=== CONSIGNA ===
Continúe el texto sobre los problemas cambiarios de la economía argentina a partir de su última oración.

La economía argentina sufre múltiples problemas cambiarios. A pesar de tener un superávit comercial récord y fuertes controles a la compra de divisas, el Banco Central viene sosteniendo al dólar oficial hace ya varios meses, vaciando sus Reservas netas en el intento. Por lo tanto, este tipo de cambio, esta demanda de dólares y este cepo no pueden convivir mucho tiempo más, especialmente en un contexto de casi nulas Reservas líquidas. Alguien tiene que ceder.

Ahora bien, una devaluación aceleraría la inflación, golpeando al poder adquisitivo y agravando la crisis de la economía real. Por otro lado, este cepo, ya mayor al del período 2012-2015, asfixia el normal funcionamiento de la actividad productiva, desalentando cualquier tipo de planeamiento o inversión que vaya más allá del micro corto plazo. Por último, no parece posible aumentar las Reservas en el futuro inmediato: no es viable exportar más ni que vengan inversiones, y los mercados de crédito en divisas están cerrados para nuestro país.

¿No hay alternativa? Para pensar una salida, puede ser interesante separar a la dinámica cambiaria en dos planos: uno comercial-real y otro financiero. El primero es superavitario y no presenta grandes problemas de atraso. Por lo tanto, el dólar oficial no sufriría grandes correcciones por esta vía.

En cambio, en el segundo nivel sí hay problemas. Producto de la elevada incertidumbre que domina a nuestra economía desde hace algunos años, el stress que aportó la pandemia y, no menor, la desconfianza que tiene una porción significativa del sector privado en el gobierno, hay una demanda de divisas constante por motivos financieros, que redunda en presiones cambiarias siempre latentes.

Elementos de un conjunto de datos:

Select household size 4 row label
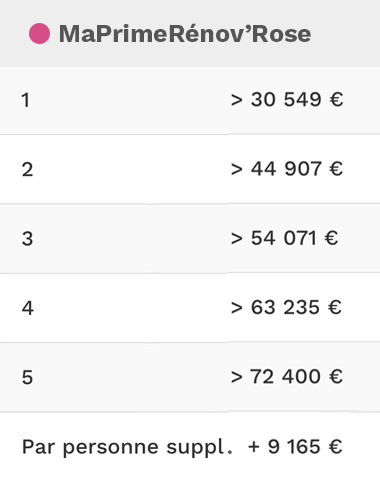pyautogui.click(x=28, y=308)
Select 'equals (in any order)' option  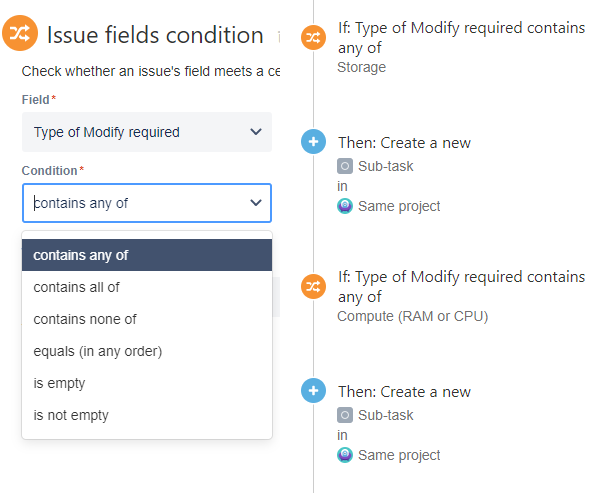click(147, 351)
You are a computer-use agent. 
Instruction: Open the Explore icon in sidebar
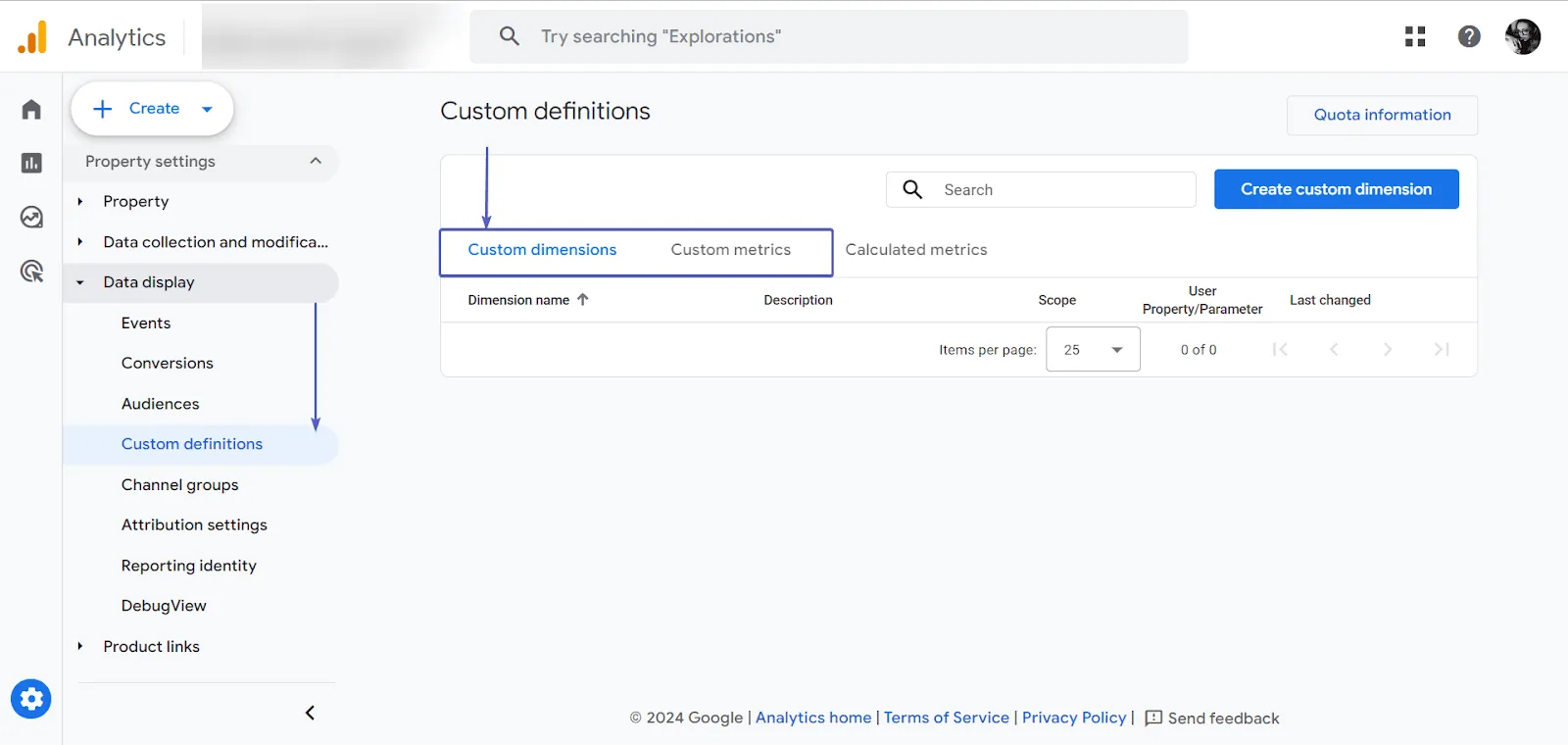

=== RESPUESTA AL EJERCICIO ===
Alcanzado este punto, tiene sentido volver sobre la enfermedad holandesa. En lugar de un sector hiper productivo e hiper generador de divisas, la economía argentina tiene hoy un sector “hiper deficitario”. Por lo tanto, enfrentaríamos una suerte de “salud holandesa” o enfermedad holandesa a la inversa, donde, sin embargo, las recomendaciones de política son similares: minimizar el impacto del sector “excepcional” sobre el resto de la economía.

Dado que el tipo de cambio oficial es un solo precio que refleja la oferta y la demanda de flujos comerciales y financieros, y que ambos muestran dinámicas incompatibles en la actualidad, podría sincerarse esta situación y separar ambas “realidades”. De esta manera, tendríamos un dólar comercial, que serviría para exportar e importar bienes y servicios, y otro financiero, que serviría, justamente, para las operaciones financieras y de ahorro, además de sectores puntuales que pueden sumarse, como el turismo.

Mientras que el primero estaría en niveles consistentes con el dólar oficial actual y sería el más relevante para determinar la inflación, el poder adquisitivo y el nivel de actividad, el segundo sufriría una depreciación significativa, pero con un impacto menor sobre las variables antes mencionadas. De esta forma, se calmarían las tensiones y se reduciría el golpe sobre la economía real.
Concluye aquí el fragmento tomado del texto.